When the line containing "The image size is (1372, 886)." appears in the data below, begin copying there and stop only after the line containing "Check Set as".
------------------------------------
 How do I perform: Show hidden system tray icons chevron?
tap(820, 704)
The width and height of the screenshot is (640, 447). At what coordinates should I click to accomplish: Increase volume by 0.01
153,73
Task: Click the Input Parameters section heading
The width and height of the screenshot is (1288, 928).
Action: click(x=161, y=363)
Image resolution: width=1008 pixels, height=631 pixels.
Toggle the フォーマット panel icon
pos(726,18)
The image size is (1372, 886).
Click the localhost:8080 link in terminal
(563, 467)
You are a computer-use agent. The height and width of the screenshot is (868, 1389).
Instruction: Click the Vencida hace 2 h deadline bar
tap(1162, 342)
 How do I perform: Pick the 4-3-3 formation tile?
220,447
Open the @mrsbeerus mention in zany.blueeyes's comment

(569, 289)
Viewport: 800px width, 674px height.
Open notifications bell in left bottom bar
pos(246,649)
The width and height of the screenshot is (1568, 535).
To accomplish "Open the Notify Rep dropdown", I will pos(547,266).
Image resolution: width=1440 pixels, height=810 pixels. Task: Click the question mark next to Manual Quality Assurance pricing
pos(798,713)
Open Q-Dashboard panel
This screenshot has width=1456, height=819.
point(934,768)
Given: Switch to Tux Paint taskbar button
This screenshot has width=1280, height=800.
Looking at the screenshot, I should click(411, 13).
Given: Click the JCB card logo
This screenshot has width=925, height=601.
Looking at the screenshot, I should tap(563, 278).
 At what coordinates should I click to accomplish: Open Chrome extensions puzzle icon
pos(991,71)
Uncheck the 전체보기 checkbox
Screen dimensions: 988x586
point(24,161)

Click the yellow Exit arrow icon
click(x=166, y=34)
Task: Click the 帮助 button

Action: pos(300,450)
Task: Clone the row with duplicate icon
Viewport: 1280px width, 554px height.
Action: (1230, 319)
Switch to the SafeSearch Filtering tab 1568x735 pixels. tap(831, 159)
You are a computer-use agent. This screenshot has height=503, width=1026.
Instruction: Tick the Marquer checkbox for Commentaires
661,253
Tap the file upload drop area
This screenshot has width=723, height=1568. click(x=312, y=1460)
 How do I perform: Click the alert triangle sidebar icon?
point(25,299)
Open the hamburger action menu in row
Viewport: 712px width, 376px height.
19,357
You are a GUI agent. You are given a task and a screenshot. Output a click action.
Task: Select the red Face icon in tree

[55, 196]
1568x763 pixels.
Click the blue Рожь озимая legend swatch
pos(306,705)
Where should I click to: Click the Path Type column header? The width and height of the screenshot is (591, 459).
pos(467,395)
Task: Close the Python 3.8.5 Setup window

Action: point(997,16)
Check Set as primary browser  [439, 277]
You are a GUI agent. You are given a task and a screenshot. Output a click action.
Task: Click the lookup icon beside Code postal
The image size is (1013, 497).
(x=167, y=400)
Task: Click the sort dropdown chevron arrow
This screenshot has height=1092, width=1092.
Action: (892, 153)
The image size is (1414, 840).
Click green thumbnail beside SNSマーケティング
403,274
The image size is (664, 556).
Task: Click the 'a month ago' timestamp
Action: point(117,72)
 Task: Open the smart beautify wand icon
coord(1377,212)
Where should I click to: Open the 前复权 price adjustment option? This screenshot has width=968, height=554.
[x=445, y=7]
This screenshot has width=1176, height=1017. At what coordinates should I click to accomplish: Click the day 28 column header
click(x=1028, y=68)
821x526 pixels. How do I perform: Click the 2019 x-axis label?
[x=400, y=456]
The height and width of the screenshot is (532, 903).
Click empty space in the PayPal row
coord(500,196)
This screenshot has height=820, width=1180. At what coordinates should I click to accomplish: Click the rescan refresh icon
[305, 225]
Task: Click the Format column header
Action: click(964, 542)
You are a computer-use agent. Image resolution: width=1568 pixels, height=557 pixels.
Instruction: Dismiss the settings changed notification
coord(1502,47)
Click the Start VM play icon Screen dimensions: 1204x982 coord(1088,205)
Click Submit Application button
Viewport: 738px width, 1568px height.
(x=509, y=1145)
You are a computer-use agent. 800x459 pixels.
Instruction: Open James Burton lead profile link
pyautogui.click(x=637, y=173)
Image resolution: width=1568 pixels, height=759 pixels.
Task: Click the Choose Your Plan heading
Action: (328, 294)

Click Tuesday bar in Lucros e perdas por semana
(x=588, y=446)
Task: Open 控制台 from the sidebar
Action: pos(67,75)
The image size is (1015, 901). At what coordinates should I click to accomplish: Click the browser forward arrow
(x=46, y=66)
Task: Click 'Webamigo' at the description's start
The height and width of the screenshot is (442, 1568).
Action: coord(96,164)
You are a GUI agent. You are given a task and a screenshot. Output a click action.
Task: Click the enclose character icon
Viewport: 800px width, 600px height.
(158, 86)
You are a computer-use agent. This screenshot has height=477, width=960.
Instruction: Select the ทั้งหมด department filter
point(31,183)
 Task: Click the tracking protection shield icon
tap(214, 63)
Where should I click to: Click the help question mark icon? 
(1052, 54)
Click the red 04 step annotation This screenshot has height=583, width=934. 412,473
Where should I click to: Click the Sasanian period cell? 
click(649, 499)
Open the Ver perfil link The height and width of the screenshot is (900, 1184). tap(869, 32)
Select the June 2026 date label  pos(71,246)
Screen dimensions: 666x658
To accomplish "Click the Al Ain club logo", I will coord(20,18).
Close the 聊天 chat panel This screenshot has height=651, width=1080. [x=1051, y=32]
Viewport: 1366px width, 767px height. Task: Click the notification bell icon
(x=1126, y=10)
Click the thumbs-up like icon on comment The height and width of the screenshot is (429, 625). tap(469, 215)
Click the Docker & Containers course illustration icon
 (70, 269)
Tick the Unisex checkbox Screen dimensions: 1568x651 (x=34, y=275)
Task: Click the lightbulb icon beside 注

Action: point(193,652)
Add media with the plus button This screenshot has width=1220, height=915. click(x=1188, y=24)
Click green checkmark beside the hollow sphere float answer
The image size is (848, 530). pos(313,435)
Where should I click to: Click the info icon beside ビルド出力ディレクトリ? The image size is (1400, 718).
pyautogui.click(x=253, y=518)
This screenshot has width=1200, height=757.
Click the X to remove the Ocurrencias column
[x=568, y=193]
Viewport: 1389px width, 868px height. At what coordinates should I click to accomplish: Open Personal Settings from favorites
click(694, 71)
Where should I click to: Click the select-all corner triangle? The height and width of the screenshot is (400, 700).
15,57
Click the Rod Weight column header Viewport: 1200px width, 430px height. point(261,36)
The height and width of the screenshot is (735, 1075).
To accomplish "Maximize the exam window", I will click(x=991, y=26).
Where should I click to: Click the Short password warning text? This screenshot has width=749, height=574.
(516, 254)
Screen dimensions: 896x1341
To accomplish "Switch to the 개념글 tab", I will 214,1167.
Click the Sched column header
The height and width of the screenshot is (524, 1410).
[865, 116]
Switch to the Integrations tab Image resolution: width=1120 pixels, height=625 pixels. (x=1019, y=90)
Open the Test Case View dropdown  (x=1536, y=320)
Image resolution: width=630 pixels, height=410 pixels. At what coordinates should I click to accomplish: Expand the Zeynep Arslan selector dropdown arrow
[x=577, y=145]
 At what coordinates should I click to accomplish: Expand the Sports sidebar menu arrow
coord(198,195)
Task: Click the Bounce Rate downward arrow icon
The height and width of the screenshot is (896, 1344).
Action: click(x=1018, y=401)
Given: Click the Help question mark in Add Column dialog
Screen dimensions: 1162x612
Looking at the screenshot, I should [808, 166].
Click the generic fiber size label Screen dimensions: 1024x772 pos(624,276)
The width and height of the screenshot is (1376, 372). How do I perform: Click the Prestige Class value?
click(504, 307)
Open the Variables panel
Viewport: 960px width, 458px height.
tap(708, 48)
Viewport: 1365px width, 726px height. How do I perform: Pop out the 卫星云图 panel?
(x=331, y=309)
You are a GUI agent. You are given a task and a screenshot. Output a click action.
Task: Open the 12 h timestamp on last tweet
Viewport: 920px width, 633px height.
------------------------------------
--- Exercise output ---
The image size is (1372, 886).
Click the localhost:8080 link in terminal
(563, 467)
You are a computer-use agent. The height and width of the screenshot is (868, 1389).
Instruction: Click the Vencida hace 2 h deadline bar
tap(1162, 342)
 How do I perform: Pick the 4-3-3 formation tile?
220,447
Open the @mrsbeerus mention in zany.blueeyes's comment

(569, 289)
Viewport: 800px width, 674px height.
Open notifications bell in left bottom bar
pos(246,649)
The width and height of the screenshot is (1568, 535).
To accomplish "Open the Notify Rep dropdown", I will pos(547,266).
Image resolution: width=1440 pixels, height=810 pixels. Task: Click the question mark next to Manual Quality Assurance pricing
pos(798,713)
Open Q-Dashboard panel
This screenshot has width=1456, height=819.
point(934,768)
Given: Switch to Tux Paint taskbar button
This screenshot has width=1280, height=800.
Looking at the screenshot, I should click(411, 13).
Given: Click the JCB card logo
This screenshot has width=925, height=601.
Looking at the screenshot, I should tap(563, 278).
 At what coordinates should I click to accomplish: Open Chrome extensions puzzle icon
pos(991,71)
Uncheck the 전체보기 checkbox
Screen dimensions: 988x586
point(24,161)

Click the yellow Exit arrow icon
click(x=166, y=34)
Task: Click the 帮助 button

Action: pos(300,450)
Task: Clone the row with duplicate icon
Viewport: 1280px width, 554px height.
Action: (1230, 319)
Switch to the SafeSearch Filtering tab 1568x735 pixels. tap(831, 159)
You are a computer-use agent. This screenshot has height=503, width=1026.
Instruction: Tick the Marquer checkbox for Commentaires
661,253
Tap the file upload drop area
This screenshot has width=723, height=1568. click(x=312, y=1460)
 How do I perform: Click the alert triangle sidebar icon?
point(25,299)
Open the hamburger action menu in row
Viewport: 712px width, 376px height.
19,357
You are a GUI agent. You are given a task and a screenshot. Output a click action.
Task: Select the red Face icon in tree

[55, 196]
1568x763 pixels.
Click the blue Рожь озимая legend swatch
pos(306,705)
Where should I click to: Click the Path Type column header? The width and height of the screenshot is (591, 459).
pos(467,395)
Task: Close the Python 3.8.5 Setup window

Action: point(997,16)
Check Set as primary browser  [439, 277]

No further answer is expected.